DP 与 DDP 的优缺点
DP 与 DDP 的优缺点
DP 的优势
nn.DataParallel没有改变模型的输入输出,因此其他部分的代码不需要做任何更改,非常方便,一行代码即可搞定。
DP 的缺点
DP进行分布式多卡训练的方式容易造成负载不均衡,第一块 GPU 显存占用更多,因为输出默认都会被 gather 到第一块 GPU 上,也就是后续的 loss 计算只会在cuda:0上进行,没法并行。

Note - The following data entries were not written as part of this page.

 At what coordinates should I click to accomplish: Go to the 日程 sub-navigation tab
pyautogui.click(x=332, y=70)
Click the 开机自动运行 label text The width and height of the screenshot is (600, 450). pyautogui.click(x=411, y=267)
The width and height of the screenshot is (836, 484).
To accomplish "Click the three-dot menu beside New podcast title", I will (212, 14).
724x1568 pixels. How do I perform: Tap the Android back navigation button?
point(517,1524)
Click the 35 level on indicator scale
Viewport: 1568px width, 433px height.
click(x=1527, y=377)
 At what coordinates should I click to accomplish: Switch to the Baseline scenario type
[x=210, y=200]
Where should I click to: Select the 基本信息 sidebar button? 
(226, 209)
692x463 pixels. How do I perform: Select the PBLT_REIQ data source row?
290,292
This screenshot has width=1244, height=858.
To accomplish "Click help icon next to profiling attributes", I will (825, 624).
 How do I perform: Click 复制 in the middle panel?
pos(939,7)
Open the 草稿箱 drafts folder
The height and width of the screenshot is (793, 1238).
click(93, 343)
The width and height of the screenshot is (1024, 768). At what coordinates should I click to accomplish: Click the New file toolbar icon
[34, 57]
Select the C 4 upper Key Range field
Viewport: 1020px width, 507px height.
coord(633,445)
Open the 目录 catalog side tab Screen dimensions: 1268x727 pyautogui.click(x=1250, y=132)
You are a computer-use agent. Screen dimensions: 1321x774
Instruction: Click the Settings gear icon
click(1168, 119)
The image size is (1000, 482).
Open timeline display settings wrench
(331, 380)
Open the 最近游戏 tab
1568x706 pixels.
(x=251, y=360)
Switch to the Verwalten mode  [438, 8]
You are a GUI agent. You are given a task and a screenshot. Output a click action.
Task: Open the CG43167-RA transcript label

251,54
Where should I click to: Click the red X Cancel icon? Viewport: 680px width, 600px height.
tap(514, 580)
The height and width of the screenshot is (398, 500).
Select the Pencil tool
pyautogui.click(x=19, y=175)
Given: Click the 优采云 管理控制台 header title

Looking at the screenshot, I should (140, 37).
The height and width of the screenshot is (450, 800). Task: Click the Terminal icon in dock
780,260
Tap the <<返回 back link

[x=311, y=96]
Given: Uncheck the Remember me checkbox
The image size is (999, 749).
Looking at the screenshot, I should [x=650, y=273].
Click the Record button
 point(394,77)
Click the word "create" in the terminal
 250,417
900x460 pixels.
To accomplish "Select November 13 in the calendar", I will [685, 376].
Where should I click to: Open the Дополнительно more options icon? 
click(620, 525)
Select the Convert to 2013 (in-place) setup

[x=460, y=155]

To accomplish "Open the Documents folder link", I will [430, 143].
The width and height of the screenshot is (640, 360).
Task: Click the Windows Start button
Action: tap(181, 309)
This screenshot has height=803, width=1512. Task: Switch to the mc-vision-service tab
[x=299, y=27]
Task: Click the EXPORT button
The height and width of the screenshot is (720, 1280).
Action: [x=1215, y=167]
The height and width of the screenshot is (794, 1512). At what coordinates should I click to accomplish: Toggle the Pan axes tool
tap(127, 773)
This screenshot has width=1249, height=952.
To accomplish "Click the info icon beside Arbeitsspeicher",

除此之外DP只能在单机上使用,且DP是单进程多线程的实现方式,比DDP多进程多线程的方式会效率低一些。
DDP 的优势
1. 每个进程对应一个独立的训练过程,且只对梯度等少量数据进行信息交换。
DDP 在每次迭代中,每个进程具有自己的 optimizer ,并独立完成所有的优化步骤,进程内与一般的训练无异。
在各进程梯度计算完成之后,各进程需要将梯度进行汇总平均,然后再由 rank=0 的进程,将其 broadcast 到所有进程。之后,各进程用该梯度来独立的更新参数。而 DP是梯度汇总到主 GPU,反向传播更新参数,再广播参数给其他的 GPU。
DDP 中由于各进程中的模型,初始参数一致 (初始时刻进行一次 broadcast),而每次用于更新参数的梯度也一致,因此,各进程的模型参数始终保持一致。
而在DP 中,全程维护一个 optimizer,对各 GPU 上梯度进行求和,而在主 GPU 进行参数更新,之后再将模型参数 broadcast 到其他 GPU。
相较于**DP,DDP**传输的数据量更少,因此速度更快,效率更高。
2. 每个进程包含独立的解释器和 GIL。
一般使用的 Python 解释器 CPython:是用 C 语言实现 Pyhon,是目前应用最广泛的解释器。全局锁使 Python 在多线程效能上表现不佳,全局解释器锁(Global Interpreter Lock)是 Python 用于同步线程的工具,使得任何时刻仅有一个线程在执行。
由于每个进程拥有独立的解释器和 GIL,消除了来自单个 Python 进程中的多个执行线程,模型副本或 GPU 的额外解释器开销和 GIL-thrashing ,因此可以减少解释器和 GIL 使用冲突。这对于严重依赖 Python runtime 的 models 而言,比如说包含 RNN 层或大量小组件的 models 而言,这尤为重要。
DDP 的缺点
暂时来说,DDP是采用多进程多线程的方式,并且训练速度较高,他的缺点主要就是,需要修改比较多的代码,比DP的一行代码较为繁琐许多。